By Nana Japaridze
In the annals of art history, intrigue often wears a disguise. From Dadaists in drag to masked street vandals, artists have long hidden behind alter egos, pseudonyms, and second selves. These secret identities can serve as shields, mirrors, or keys—tools to unlock different voices, challenge convention, and sometimes poke fun at the art world itself.

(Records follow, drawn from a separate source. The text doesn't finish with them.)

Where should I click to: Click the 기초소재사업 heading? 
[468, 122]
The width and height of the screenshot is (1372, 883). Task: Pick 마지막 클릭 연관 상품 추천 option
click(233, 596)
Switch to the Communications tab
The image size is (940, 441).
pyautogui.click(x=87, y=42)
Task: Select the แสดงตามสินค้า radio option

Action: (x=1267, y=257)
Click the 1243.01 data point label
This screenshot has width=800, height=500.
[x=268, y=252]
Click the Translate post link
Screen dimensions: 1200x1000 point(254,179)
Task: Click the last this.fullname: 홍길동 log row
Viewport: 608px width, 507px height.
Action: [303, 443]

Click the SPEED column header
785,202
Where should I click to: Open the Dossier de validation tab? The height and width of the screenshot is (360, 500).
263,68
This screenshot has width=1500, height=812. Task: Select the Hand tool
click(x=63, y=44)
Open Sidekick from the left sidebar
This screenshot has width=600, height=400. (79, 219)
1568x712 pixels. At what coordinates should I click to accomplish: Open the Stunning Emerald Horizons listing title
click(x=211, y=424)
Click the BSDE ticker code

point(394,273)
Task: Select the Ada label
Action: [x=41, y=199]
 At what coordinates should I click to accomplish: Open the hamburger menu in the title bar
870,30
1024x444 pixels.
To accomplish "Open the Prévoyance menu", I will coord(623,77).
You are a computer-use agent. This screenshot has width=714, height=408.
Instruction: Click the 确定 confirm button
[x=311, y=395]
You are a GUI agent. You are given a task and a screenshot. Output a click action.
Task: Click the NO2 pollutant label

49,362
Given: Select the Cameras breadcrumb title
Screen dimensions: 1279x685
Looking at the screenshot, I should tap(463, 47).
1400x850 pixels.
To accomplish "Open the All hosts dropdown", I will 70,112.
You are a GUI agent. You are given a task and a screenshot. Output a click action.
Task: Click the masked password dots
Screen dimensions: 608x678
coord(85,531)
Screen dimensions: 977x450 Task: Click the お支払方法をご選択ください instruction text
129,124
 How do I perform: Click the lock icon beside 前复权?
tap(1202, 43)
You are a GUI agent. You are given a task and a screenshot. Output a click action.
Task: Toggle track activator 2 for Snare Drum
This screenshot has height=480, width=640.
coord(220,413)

Art history, in this sense, reads like a detective story: mysterious signatures, cryptic graffiti tags, and double lives that blur where the artist ends and the character begins. Why do creatives feel compelled to split themselves in two? Some wish to satirize identity, others to escape fame or censorship, and a few simply crave the freedom that comes from pretending to be someone else. Behind every alias lies an artistic revelation. Let’s lift a few of these masks and discover what happens when artists dare to hide in plain sight.
The Dada Detective: Marcel Duchamp Becomes Rrose Sélavy
Paris, 1920s. Among the avant-garde, a new name begins to appear: Rrose Sélavy. The signature, elegant and witty, belonged not to a woman but to Marcel Duchamp, the mischievous pioneer of Dada and conceptual art. Pronounced like “Rose, c’est la vie”—“Rose, that’s life”—the name also hides another pun: “Eros, c’est la vie.”